Justice Greenwood asked a key question:

Would an order under section 1322 simply be confirming the state of affairs previously assumed to be valid and acted upon by the relevant parties?

It was ultimately found that this was in fact the case. The four individuals had always acted on the assumption they were validly appointed directors and they were recognised as directors by members in the minutes of annual general meetings. The individuals were only made aware of any issue when they were confronted by an assertion of invalidity in the email from members on 12 June 2018.

As any Federal Court order would only be confirming the current state of affairs, it was found there could be no suggestion of substantial injustice being suffered, and ultimately orders were made stating that the individuals’ appointments were not invalid because of a breach of any Kimberley College constitution.
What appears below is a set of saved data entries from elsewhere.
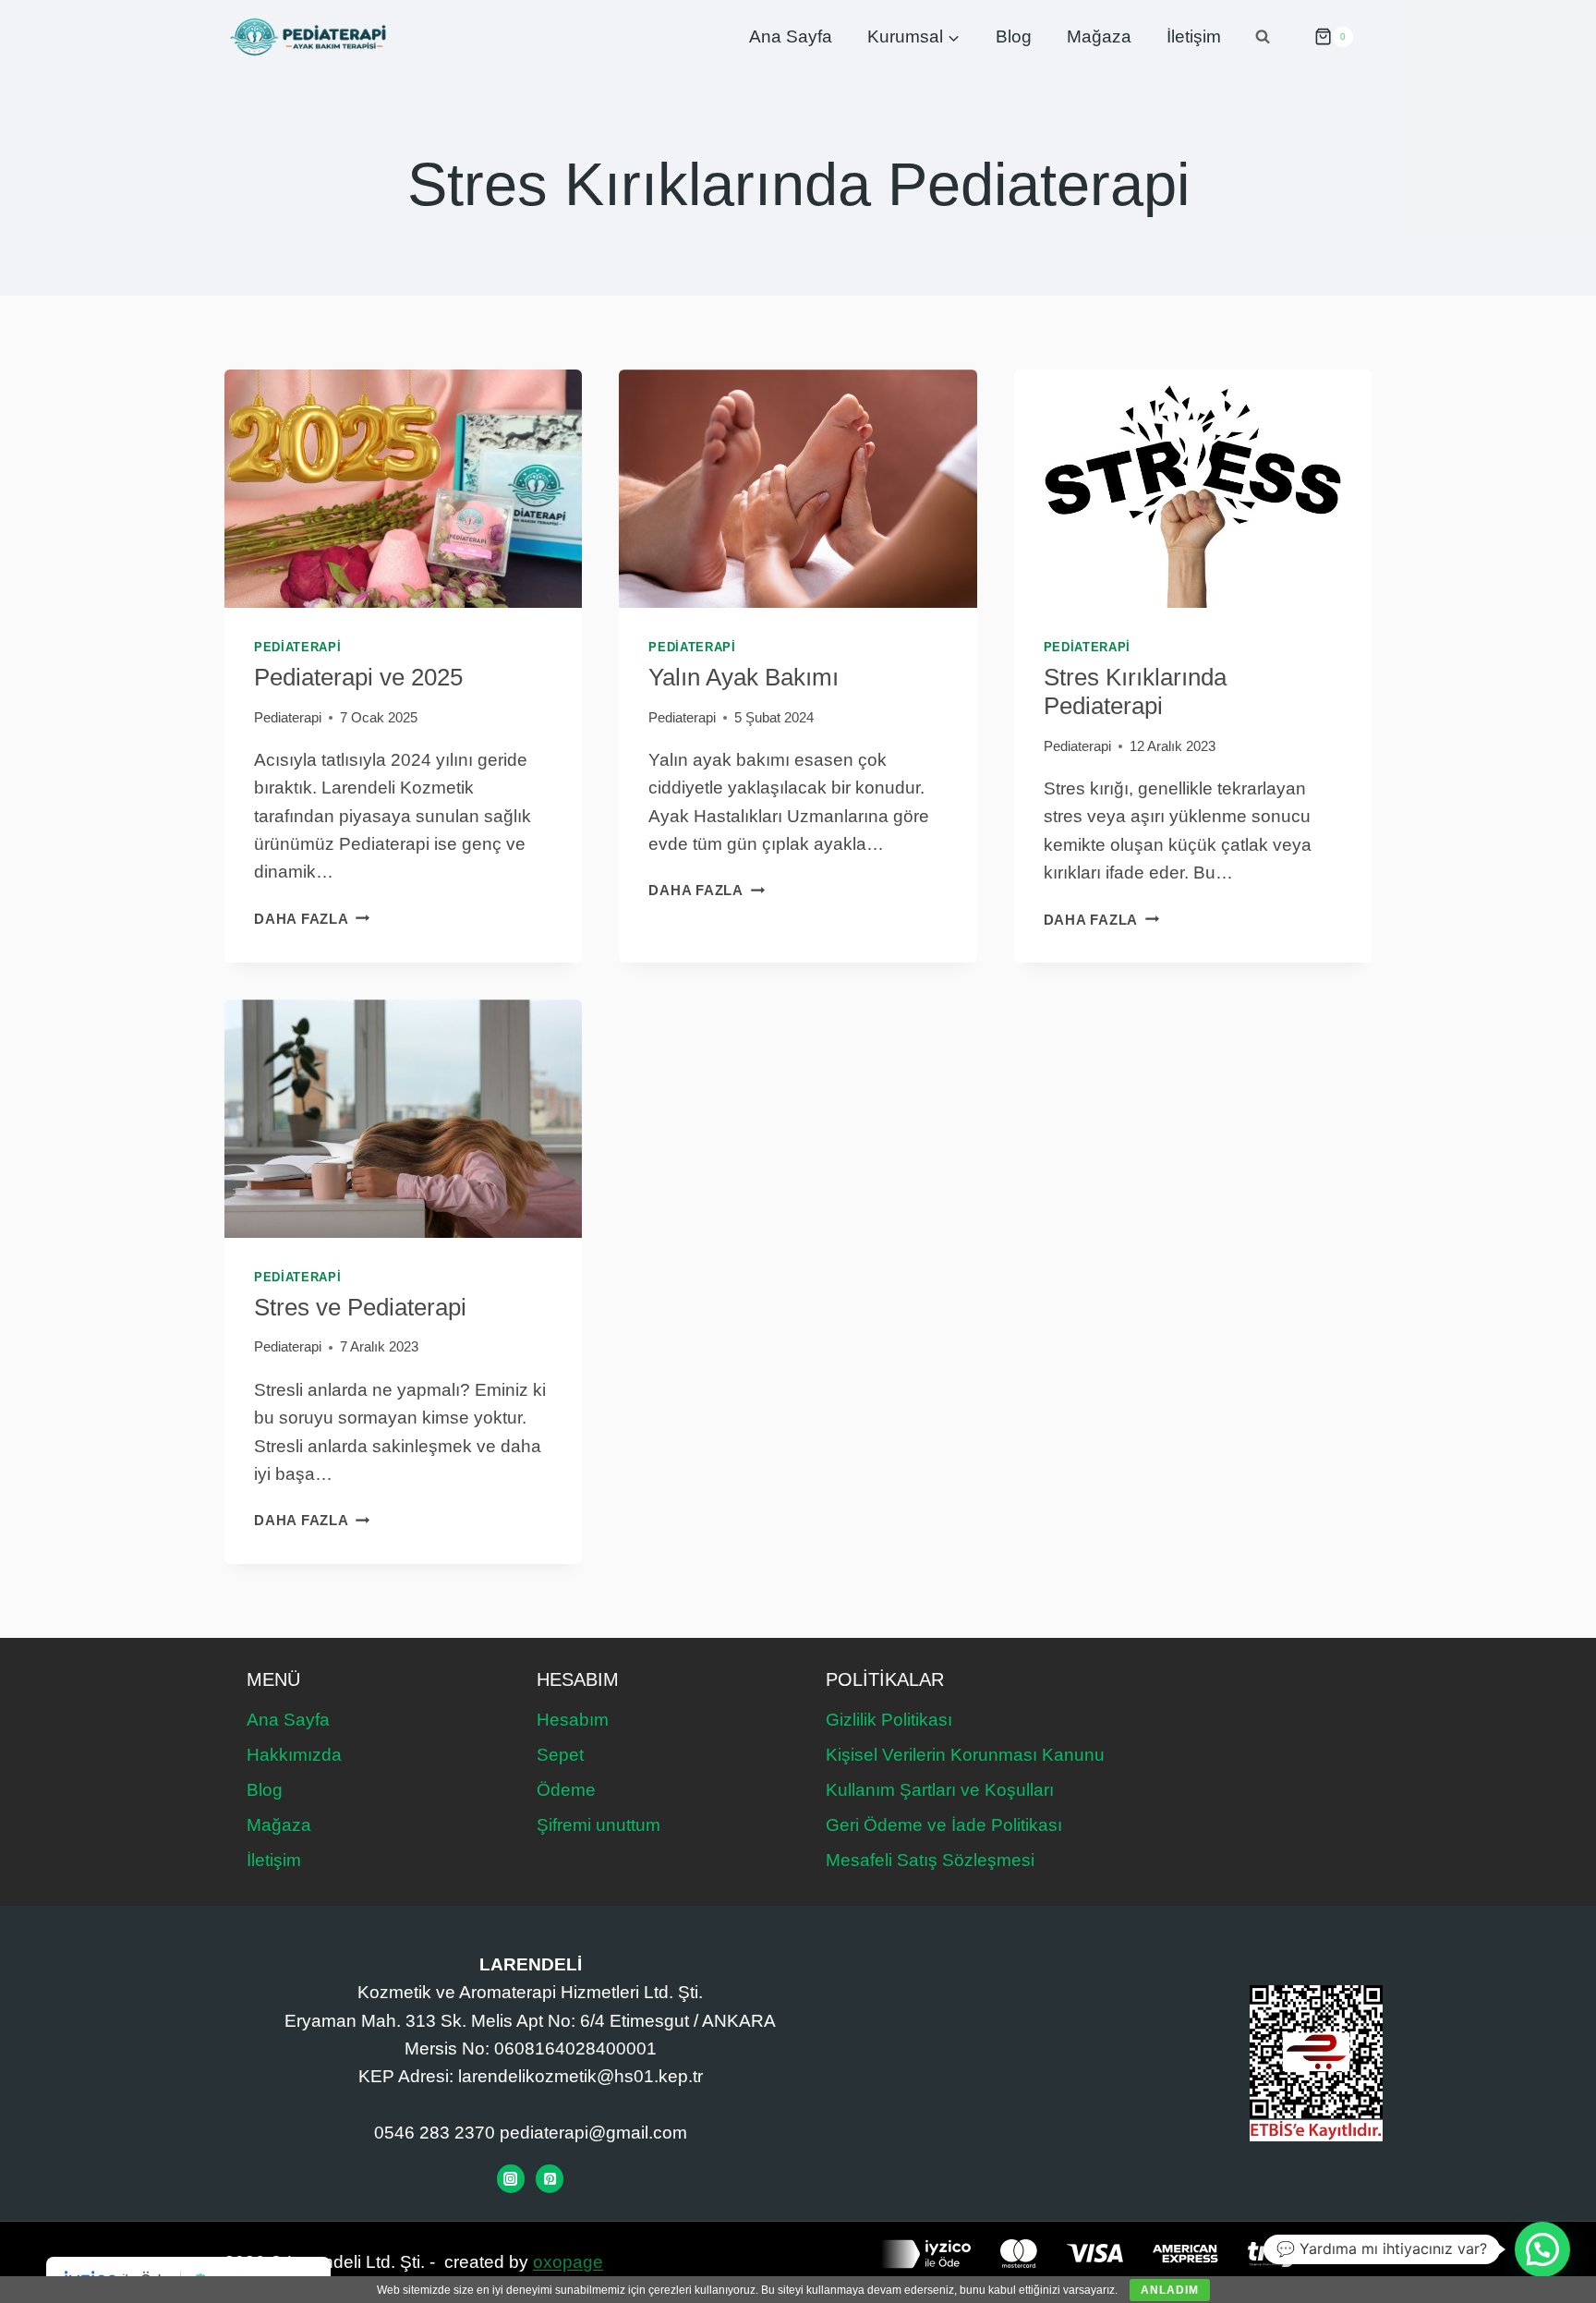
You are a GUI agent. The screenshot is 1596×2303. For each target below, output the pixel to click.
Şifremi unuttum (598, 1825)
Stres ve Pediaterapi (360, 1307)
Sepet (560, 1754)
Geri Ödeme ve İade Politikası (944, 1825)
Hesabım (573, 1719)
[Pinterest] (549, 2178)
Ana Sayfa (790, 36)
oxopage (568, 2262)
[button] (1542, 2249)
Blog (1014, 36)
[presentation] (403, 489)
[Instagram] (511, 2178)
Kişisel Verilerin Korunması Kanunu (965, 1754)
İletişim (1194, 36)
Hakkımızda (294, 1754)
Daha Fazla (311, 919)
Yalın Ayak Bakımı (743, 677)
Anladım (1170, 2290)
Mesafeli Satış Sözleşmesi (930, 1860)
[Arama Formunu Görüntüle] (1262, 37)
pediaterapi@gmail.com (593, 2132)
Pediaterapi (297, 647)
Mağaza (1099, 36)
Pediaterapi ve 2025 (358, 677)
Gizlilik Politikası (889, 1719)
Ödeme (566, 1790)
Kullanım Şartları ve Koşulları (940, 1790)
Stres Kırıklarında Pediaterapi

It is important to note that the Federal Court’s discretion under section 1322 is absolute. While the group of members who challenged the four directors’ validity actually consented to orders that the irregularities be ‘overlooked’, the Federal Court still had to be satisfied that it was proper to exercise its discretion in favour of the College.

2.3 The public interest

In coming to this decision, Justice Greenwood notably quoted from Weinstock v Beck, [2]  calling it the ‘definitive construction’ on section 1322:

‘Section 1322… reflects a long-standing legislative recognition that mistakes will happen in corporate governance and that it is not in the public interest that the validity of decisions… be unduly vulnerable to innocent errors which may be corrected without substantial injustice to third parties.’

This construction provides some solace for organisations as a reassurance from the Federal Court that it will not excessively punish companies where it can be avoided. It should also act as an encouragement to organisations to proactively come to the courts where a procedural breach is recognised – as was done by the directors in this case.

3. Take-away Points for NFPs

In light of the Kimberley College Case, not-for-profit organisations that are also PCLGs need to consider the following points in relation to the procedural elements of their constitutions:

  1. breaching a seemingly minor procedural provision can have serious consequences for an organisation, and will require considerable time in court and money to rectify;
  2. if the breach caused, or likely will cause, ‘substantial injustice’, the court will not make an order correcting the procedural mistake;
  3. courts generally, though, will construe the discretion broadly and apply it pragmatically – they will rectify mistakes if they can; and
  4. if an organisation discovers a procedural mistake, it should seek orders as soon as possible – any delay increases the opportunity for ‘substantial injustice’.

Mills Oakley acted for the independent members of Kimberley College in these Federal Court proceedings, who first raised the procedural irregularities with the directors involved.